The evidence from Fenwick's affidavit is that the plaintiff has no property in this jurisdiction which would be available to satisfy any order and, obviously, the normal processes of the court would not be available within the jurisdiction for enforcement of a costs order.
There is no evidence from the plaintiff about the effect of a successful order for security for costs. The plaintiff's counsel submits that New Zealand is in a state of lockdown and it was impossible for the plaintiff to provide any evidence. Whilst taking note of the unusual circumstances surrounding the COVID-19 pandemic, some statement from the plaintiff would have been expected as to the impact of a security for costs order.
The plaintiff would appear to have a claim against the defendant which has a reasonable prospect of success but the plaintiff is ordinarily resident out of the State. I have no evidence as to the financial circumstances of the plaintiff, and so have no reason to consider that any security for costs order will stultify the plaintiff's action. There is no evidence that the imposition of security would be oppressive for the plaintiff.
The defendant seeks the sum of $29,396 as security for costs up to and including a mediation conference. Plaintiff's counsel made no serious objection to the quantification of the items save for the sum of $5,000 for medical expert evidence.
The plaintiff's claim, as indorsed, is a loss of chance and/or breach of contract claim. The plaintiff's claim arises out of an injury at work and, as a consequence, the question of 'whole of person impairment' would need to be analysed. That by necessity would require medical evidence being obtained.
The defendant seeks an amount of $12,375 for preparation of the case. In my opinion that figure is slightly optimistic. I would allow a security at $25,000.
Plaintiff's counsel submitted that if an order for security for costs were to be made that the plaintiff be given 60 days to give security. The defendant did not object.
Accordingly, my orders are:
1.Within 60 days of the date of this order the plaintiff do give security for the defendant's costs of the action up to and including a mediation/pre-trial conference in the sum of $25,000.
2.Pending provision of security as provided in par 1 of this order the action be stayed.

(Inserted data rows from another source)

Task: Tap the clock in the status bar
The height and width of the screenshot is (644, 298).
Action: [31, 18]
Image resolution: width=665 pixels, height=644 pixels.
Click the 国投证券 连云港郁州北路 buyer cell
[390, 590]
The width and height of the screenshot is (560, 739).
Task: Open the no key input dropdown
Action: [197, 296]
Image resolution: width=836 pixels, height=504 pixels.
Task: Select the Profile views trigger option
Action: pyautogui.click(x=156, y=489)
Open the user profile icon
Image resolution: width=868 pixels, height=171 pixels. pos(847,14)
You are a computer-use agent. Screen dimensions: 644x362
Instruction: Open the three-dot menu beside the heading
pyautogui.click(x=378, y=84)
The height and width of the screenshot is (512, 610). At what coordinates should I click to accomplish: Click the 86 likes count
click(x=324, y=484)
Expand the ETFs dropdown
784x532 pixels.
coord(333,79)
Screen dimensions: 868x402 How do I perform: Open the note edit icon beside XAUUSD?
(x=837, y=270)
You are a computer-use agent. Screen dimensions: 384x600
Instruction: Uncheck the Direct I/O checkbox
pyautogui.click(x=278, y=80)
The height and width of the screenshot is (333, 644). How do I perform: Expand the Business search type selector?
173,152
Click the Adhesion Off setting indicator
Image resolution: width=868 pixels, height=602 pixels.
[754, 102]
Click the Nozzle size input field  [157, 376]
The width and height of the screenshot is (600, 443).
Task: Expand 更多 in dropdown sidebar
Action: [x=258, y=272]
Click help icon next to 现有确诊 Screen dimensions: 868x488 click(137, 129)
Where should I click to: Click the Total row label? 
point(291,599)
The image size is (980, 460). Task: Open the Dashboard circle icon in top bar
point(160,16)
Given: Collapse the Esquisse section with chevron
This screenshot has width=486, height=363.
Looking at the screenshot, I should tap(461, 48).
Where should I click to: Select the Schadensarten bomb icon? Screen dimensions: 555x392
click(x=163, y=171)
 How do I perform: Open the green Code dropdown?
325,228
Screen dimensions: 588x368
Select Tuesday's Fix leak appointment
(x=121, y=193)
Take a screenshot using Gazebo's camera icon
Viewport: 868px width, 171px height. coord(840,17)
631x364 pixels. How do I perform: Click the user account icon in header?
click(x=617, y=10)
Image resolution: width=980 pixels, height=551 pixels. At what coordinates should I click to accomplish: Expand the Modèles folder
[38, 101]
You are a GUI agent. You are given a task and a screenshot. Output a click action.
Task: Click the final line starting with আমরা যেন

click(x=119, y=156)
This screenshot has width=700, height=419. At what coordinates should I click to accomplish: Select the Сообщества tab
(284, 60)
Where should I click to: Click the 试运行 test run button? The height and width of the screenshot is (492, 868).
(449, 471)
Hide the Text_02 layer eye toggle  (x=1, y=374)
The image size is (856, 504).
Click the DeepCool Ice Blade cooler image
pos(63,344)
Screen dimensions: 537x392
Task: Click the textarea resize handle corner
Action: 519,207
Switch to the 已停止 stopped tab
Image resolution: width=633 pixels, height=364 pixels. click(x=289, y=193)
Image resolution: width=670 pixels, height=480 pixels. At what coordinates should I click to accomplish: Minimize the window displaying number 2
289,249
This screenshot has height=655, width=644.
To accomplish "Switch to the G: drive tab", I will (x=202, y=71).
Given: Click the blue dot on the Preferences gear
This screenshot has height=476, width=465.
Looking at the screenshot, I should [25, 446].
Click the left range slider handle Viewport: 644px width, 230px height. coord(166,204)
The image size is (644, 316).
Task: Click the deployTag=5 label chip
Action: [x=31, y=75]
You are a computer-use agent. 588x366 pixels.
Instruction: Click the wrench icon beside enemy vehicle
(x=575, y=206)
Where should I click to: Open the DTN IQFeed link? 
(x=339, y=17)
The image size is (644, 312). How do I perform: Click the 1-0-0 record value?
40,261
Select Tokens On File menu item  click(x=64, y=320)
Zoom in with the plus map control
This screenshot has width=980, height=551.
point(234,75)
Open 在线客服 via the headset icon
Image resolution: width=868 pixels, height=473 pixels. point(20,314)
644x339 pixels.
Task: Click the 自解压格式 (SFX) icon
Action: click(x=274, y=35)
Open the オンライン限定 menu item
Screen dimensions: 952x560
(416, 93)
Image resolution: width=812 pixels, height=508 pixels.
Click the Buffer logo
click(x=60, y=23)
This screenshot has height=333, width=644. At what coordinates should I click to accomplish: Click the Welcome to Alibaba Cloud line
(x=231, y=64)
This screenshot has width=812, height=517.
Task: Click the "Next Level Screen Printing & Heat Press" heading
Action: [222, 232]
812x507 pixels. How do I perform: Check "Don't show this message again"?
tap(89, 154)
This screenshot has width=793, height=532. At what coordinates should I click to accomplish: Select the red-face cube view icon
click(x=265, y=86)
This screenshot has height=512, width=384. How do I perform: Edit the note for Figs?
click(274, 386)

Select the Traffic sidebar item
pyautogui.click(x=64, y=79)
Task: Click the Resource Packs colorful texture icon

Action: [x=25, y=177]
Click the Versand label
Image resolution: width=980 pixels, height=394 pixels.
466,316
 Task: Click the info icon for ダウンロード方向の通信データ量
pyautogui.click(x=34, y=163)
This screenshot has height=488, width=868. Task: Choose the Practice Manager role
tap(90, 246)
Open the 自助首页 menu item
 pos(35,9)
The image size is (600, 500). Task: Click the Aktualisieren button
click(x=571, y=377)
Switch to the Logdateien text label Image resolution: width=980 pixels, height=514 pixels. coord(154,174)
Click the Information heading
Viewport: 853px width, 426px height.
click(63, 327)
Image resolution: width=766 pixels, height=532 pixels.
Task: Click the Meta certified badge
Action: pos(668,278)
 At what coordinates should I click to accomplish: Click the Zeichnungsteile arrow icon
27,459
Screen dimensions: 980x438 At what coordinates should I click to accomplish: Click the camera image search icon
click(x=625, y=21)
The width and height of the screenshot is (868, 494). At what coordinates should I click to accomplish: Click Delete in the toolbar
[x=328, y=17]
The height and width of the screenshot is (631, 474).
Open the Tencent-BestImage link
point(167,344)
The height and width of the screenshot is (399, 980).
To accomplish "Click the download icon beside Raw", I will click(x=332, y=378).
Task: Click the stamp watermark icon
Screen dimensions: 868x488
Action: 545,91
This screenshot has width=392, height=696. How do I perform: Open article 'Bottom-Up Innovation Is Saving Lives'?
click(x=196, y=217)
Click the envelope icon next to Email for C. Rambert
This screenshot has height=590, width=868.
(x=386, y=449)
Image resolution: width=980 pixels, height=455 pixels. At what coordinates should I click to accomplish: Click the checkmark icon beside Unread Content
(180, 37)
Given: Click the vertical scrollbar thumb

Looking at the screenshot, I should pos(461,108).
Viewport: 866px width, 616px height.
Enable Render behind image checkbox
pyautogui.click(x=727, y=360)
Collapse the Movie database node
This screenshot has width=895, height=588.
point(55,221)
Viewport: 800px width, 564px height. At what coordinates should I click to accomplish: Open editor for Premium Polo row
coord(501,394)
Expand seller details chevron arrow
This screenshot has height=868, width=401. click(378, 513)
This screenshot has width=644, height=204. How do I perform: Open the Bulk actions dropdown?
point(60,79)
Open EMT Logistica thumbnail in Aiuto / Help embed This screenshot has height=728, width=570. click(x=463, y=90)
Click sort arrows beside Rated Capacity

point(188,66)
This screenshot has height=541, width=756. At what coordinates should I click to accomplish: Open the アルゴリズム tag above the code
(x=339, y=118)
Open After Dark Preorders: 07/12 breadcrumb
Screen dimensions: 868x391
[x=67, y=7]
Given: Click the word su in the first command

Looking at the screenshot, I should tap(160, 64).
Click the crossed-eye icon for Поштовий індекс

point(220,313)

3.The defendant have leave to re-list this application seeking further security for costs.
I have heard submissions from both counsel on the issue of costs on the application. The defendant's counsel submitted, and the plaintiff's counsel agreed, that if the application were successful the appropriate order would be the plaintiff pay the defendant's costs on the application in any event. That will be my order.
I certify that the preceding paragraph(s) comprise the reasons for decision of the District Court of Western Australia.